The board’s vote to advance the draft statewide implementation plan, or SIP, opens a 30-day public comment period and a series of public hearings next month with final approval expected in December.
Environmental health advocates were pleased the state is finally moving a plan forward after four years of study, but wondered if it can’t demand more from industrial “source point” polluters.
“It’s dismaying that during the period Utah is looking to cut emissions, they are allowing industry to increase its overall emissions. The vast majority of the cuts that will allow Utah to meet its goal will be from federal actions, primarily cleaner gasoline and cleaner cars,” said Matt Pacenza, policy director of HEAL Utah. “They are taking steps in the right direction but we and others will scrutinize this analysis to see if industry is reducing emissions all it can.”
Utah air-quality scientists and regulatory staff have been working on the plans ever since the federal government announced the tighter controls on microscopic soot.
The goal has always been to cut emissions enough to avert a crackdown by the U.S. Environmental Protection Agency that might choke development and transportation funding for the state’s most populated counties.
Most other areas of the nation with PM2.5 pollution problems submitted plans last year. Among them was northern Utah’s Cache Valley, which adopted a controversial emissions-testing program to cut its biggest source of winter pollution: dirty car and truck emissions.
As recently as May, after more than three years of looking for pollution solutions, the air-quality office found it still needed to reduce pollution an additional 10 percent to meet the EPA standard, both in Utah County and in the five-county area that is officially known as the Salt Lake City non-attainment area.
The draft plan will cut emissions for the Salt Lake area, which includes Tooele and Box Elder counties, 22.3 tons per day by late 2014 and by 64.5 tons by 2019, when officials hope to achieve attainment, Bill Reiss, a DAQ environmental engineer, told the board.
“Most of the residents in the valley will be breathing cleaner air before 2019,” Reiss said. Aggregate emissions from vehicles and other mobile sources will be cut by half, from about 170 tons to 85 per day, thanks in part to federal regulations on cars and fuels, not from reductions in driving.
Last summer, the Air Quality Board approved nearly two dozen regulations aimed at particulate reductions from small businesses and everyday life.

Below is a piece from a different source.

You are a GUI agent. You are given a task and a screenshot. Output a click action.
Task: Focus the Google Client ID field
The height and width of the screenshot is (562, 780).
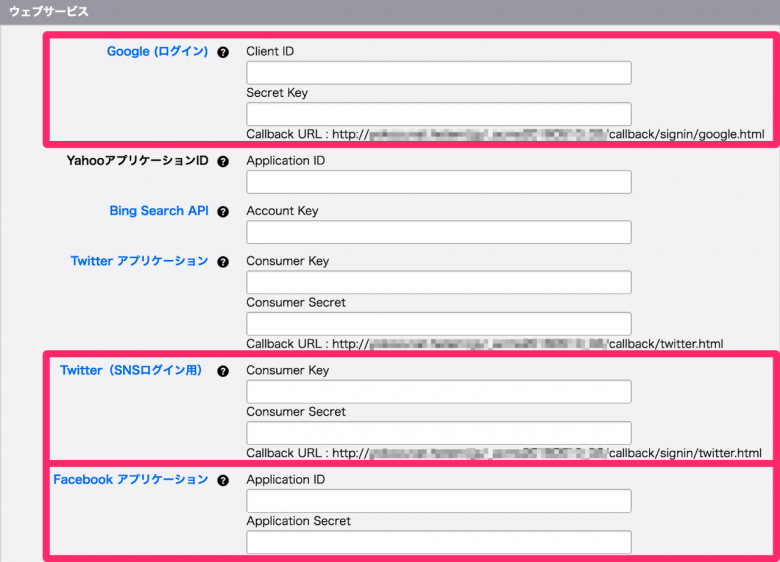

They included limiting the fumes of hairspray and other personal-care products, along with lower-fume paints and cleaning up smoke from commercial grills.
Air-quality officials went back to the computers, to the public, and to the bargaining table in search of even more reductions. With this new plan, they think they’ve persuaded key industrial polluters to do more than they’ve ever done before, with smarter operations and the best-available equipment.
Still, regulators could not guarantee the plan will get Utah air into compliance with PM2.5 standards.
“I would feel better if we had more headroom. We scraped the bottom of the barrel to get our emissions down,” Reiss said. “I don’t know what we can do to provide a significant margin to hedge against that uncertainty. We’re out of bullets at this point.”